THE TASK: Pull each line containing "from" out of the data and copy it.

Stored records
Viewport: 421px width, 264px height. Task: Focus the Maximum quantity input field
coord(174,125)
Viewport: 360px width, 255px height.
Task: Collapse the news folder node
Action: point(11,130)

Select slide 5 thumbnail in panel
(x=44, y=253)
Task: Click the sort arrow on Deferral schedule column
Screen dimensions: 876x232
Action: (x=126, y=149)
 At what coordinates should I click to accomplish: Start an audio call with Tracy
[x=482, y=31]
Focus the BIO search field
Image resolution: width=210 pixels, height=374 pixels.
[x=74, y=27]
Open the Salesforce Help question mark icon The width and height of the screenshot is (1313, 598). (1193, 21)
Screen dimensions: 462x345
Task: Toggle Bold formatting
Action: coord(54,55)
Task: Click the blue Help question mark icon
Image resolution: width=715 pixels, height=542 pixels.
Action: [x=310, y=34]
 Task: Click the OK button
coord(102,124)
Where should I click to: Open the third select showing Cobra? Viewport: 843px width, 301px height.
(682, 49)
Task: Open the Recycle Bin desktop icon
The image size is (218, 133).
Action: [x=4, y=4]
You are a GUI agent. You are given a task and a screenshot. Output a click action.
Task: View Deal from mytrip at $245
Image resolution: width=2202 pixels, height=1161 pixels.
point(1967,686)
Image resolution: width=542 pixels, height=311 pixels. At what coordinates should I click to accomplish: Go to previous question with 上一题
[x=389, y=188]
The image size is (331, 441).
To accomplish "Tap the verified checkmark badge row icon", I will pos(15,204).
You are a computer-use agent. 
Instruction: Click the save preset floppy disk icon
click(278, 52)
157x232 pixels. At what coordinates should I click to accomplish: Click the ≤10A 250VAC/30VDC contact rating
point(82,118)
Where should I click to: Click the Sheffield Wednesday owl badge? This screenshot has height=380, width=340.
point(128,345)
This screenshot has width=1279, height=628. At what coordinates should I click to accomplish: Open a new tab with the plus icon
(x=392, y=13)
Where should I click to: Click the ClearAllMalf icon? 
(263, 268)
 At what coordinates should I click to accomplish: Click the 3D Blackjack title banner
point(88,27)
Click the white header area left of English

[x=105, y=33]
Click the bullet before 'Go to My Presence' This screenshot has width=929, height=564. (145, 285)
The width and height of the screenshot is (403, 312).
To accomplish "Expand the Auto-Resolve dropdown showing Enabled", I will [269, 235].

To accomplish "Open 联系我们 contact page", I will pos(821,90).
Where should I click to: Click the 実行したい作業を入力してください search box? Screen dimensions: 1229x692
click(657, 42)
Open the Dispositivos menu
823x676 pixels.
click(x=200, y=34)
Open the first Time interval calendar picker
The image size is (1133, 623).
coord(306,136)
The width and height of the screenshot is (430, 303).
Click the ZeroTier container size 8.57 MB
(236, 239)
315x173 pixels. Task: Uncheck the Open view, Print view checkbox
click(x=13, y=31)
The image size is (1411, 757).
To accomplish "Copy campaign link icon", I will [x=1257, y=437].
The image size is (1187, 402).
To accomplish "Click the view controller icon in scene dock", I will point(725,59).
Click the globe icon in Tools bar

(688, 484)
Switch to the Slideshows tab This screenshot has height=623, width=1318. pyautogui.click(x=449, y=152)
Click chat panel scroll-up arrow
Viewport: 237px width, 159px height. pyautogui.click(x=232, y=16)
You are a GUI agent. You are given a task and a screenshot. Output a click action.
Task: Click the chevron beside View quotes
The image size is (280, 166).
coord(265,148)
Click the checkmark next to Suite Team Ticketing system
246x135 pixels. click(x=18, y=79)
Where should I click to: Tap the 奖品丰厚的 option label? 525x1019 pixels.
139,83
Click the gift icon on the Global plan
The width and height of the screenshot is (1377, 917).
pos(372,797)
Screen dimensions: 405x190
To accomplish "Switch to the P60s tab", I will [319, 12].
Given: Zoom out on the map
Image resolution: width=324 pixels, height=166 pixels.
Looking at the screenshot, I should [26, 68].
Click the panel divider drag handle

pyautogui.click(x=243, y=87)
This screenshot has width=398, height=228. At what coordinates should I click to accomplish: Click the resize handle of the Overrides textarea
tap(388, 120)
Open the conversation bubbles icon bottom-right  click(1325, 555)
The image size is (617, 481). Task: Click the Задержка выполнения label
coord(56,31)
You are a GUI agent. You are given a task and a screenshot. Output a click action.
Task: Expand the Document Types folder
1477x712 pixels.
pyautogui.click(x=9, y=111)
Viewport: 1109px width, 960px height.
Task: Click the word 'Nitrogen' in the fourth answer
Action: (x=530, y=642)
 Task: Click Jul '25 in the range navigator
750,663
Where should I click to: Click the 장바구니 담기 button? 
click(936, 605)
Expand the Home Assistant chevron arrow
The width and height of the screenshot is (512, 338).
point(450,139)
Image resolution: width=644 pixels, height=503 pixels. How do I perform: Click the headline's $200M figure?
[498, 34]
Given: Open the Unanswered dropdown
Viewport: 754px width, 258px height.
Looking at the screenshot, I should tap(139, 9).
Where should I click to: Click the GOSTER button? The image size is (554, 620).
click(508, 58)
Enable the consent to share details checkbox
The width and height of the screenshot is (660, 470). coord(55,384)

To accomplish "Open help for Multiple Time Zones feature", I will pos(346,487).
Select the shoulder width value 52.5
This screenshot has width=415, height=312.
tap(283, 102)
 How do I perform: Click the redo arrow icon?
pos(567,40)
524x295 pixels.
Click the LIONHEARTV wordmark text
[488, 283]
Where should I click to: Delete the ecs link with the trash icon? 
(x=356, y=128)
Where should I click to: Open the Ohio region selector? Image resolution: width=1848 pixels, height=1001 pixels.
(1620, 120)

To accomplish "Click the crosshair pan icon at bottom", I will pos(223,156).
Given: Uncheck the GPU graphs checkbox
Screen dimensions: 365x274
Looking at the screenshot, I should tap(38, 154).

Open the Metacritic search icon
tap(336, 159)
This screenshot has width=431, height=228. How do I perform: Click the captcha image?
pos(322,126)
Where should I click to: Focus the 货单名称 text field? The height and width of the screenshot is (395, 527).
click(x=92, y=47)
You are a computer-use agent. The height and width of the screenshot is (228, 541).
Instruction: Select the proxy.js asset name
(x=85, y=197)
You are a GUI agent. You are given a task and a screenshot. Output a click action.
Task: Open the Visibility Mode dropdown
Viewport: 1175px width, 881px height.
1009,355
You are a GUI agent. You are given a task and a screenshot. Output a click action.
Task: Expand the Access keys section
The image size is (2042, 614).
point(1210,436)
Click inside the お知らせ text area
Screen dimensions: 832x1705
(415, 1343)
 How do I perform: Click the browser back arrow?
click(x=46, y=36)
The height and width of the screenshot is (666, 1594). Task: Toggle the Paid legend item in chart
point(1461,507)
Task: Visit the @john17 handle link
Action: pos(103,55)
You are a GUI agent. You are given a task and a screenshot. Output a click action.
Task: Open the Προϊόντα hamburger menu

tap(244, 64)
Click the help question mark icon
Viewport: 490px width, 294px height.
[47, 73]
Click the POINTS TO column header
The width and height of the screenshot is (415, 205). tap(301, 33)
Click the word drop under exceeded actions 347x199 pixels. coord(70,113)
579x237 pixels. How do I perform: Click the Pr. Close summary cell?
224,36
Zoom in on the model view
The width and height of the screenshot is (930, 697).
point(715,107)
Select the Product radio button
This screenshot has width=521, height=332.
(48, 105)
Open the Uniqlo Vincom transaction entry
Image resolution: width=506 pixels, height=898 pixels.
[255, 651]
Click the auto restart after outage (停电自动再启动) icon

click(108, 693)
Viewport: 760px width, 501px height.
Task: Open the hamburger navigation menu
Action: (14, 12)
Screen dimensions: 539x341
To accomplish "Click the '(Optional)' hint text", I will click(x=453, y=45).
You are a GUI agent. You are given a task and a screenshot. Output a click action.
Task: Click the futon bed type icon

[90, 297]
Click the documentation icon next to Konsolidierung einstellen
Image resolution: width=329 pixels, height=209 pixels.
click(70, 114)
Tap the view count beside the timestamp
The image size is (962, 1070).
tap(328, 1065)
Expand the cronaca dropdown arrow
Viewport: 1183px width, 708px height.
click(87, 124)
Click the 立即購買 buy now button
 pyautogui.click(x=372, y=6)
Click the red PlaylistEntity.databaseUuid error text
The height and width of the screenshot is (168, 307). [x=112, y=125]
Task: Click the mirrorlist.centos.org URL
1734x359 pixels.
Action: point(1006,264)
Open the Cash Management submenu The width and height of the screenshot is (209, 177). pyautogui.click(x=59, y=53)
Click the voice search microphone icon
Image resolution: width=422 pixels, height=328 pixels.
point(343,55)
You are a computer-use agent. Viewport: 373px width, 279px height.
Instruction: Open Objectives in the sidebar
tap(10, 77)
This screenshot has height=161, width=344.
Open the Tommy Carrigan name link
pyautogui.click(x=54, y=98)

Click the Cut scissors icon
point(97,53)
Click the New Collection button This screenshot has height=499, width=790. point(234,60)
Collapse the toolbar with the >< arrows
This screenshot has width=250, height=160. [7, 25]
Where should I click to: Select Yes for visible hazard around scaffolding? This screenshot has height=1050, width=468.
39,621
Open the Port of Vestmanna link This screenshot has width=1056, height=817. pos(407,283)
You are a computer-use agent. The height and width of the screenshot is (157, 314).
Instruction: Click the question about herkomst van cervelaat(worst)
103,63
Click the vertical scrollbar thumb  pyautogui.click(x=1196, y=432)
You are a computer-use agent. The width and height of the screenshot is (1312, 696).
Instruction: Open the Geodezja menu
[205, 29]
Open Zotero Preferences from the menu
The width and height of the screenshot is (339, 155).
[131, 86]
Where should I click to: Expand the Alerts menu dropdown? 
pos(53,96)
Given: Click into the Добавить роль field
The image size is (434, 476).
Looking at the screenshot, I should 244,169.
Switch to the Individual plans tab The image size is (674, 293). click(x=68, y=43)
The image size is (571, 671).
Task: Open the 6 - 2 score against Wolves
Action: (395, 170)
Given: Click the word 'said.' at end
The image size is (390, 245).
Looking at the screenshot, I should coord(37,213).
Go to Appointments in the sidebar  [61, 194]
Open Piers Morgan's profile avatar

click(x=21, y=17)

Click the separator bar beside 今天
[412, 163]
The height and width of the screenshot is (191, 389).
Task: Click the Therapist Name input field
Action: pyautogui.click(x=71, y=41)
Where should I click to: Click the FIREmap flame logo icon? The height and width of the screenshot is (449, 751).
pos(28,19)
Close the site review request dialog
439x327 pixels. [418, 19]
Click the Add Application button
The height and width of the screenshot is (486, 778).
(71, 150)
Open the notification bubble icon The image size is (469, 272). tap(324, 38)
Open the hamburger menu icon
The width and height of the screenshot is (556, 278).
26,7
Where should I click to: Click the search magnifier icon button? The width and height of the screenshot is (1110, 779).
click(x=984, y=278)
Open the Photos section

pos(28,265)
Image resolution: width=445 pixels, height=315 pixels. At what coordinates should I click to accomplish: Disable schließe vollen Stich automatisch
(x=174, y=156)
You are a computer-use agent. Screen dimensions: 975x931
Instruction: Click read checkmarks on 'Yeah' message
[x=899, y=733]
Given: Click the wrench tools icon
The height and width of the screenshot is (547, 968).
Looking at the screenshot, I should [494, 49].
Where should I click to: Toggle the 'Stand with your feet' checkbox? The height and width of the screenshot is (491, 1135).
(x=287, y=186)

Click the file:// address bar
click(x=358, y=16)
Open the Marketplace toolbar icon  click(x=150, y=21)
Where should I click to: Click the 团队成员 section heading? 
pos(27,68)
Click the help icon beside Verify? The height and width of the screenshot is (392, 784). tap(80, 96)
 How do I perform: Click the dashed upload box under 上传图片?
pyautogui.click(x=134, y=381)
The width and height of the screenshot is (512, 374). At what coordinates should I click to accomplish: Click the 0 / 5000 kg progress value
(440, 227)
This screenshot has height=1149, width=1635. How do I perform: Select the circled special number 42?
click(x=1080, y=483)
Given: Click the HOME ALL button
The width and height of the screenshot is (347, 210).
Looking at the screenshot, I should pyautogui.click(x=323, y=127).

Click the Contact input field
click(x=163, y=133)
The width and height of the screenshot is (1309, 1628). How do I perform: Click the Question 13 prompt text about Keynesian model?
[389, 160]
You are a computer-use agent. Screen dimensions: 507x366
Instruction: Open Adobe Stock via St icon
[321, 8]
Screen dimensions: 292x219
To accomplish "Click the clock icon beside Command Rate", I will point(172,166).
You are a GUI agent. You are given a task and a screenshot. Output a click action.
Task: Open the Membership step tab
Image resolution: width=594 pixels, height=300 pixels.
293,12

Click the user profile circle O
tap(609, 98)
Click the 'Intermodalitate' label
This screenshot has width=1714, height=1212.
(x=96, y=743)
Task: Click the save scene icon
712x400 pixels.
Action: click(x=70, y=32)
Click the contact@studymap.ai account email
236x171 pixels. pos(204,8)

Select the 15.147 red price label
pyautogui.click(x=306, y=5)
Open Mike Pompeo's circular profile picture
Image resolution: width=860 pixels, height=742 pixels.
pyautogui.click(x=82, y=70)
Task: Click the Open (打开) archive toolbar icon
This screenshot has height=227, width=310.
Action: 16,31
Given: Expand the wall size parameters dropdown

COMPLETED EXERCISE:
Task: View Deal from mytrip at $245
Open Zotero Preferences from the menu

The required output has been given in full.